5 réponses à “Diplômée de Harvard, la Présidente d’ASYLEX, Léa Hungerbühler s’exprime sur la procédure d’asile suisse

  1. Que veut dire pro bono? et avocate bénévole?

    Je lis: http://www.bger.ch
    “Die Rechtsvertreterin hat eine Honorarnote über Fr. 3’408.80 eingereicht; diese ist überhöht: Rechtsanwältin Lea Hungerbühler hat beim Bundesgericht mehrere, inhaltlich praktisch identische Beschwerden bezüglich der Auswirkung der Corona-Pandemie auf die Administrativhaft eingereicht; ihr Aufwand war im Hinblick auf die jeweils analogen Ausführungen vorliegend beschränkt. Es rechtfertigt sich, sie aus der Bundesgerichtskasse mit Fr. 1’800.– zu entschädigen. ”

    Plutôt rémunérateur pour un copié-coller 🙂

    1. Pour les juristes et les avocats, le terme « pro bono » signifie consacrer volontairement une partie déterminée de son temps, gratuitement ou pour des honoraires modiques, à faire reconnaître ou protéger les droits de personnes défavorisées ; à fournir des services juridiques afin d’aider des organisations qui représentent les intérêts des membres démunis de la collectivité ou qui œuvrent en leur nom ou pour d’autres organisations d’intérêt public ; ou à améliorer les lois ou le système juridique.

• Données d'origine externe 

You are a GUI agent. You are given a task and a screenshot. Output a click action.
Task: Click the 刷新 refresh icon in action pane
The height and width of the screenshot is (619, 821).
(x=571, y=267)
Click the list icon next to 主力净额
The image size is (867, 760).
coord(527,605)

      En offrant des conseils ou une représentation juridique gratuite à une personne qui est en procédure d’asile cela signifie que le ou la cliente ne paie rien pour être représenté. Cependant lorsqu’il y a gain de cause, l’avocat reçoit une indemnité du TAF pour les frais de représentation. Voir les explications dans ce document: https://www.admin.ch/opc/fr/classified-compilation/20080976/index.html.

      Il y a aussi des avocats malhonnêtes qui ne connaissent pas grand chose à la procédure d’asile à force de se focaliser sur d’autres spécialités juridiques et qui demandent des honoraires importants aux requérants d’asile tout en perdant régulièrement leurs recours de mauvaise qualité.

      1. Je ne comprends pas.
        Comment peut-on offrir une représentation gratuite à son client puis facturer des frais à la collectivité ? Ce n’est pas contradictoire ?

        Je comprends l’assistance judiciaire (c’est l’Etat qui paie parce que la personne n’a pas les moyens), je comprends l’assistance juridique pour les requérants d’asile, je comprends l’octroi de dépens en cas de gain de cause, je comprends ceux qui donnent des conseils gratuitement avant jugement, puis facturent la représentation en cas de recours (caritas, …)

        Mais je ne comprends pas l’avocate qui exerce pro bono et facture simultanément.

        Merci de vos explications.

          1. Frais (timbre, traduction, …), ok.

            Mais si la personne travaille gratuitement, elle ne peut pas simultanément facturer à titre de dépens un travail qu’elle a offert à son client de réaliser gratuitement … non ?

            Art. 12 LLCA

            L’avocat est soumis aux règles professionnelles suivantes:
            e. il ne peut pas, avant la conclusion d’une affaire, passer une convention avec son client par laquelle ce dernier accepterait de faire dépendre les honoraires du résultat de l’affaire; il ne peut pas non plus s’engager à renoncer à ses honoraires en cas d’issue défavorable du procès;

            Je pense à la dernière partie (il ne peut pas non plus s’engager à renoncer à ses honoraires en cas d’issue défavorable du procès).

            Soit l’avocat facture, soit il renonce. Mais il ne peut pas renoncer à ses honoraires (seulement) en cas d’issue défavorable du procès (parce qu’il ne reçoit pas des dépens au sens de la FITAF).

            A mon avis, mais ce n’est qu’un avis, elle devrait demander l’avis de la commission d’éthique de son ordre. Car son modèle peut éventuellement fonctionner pour un juriste, mais un avocat…? J’en doute.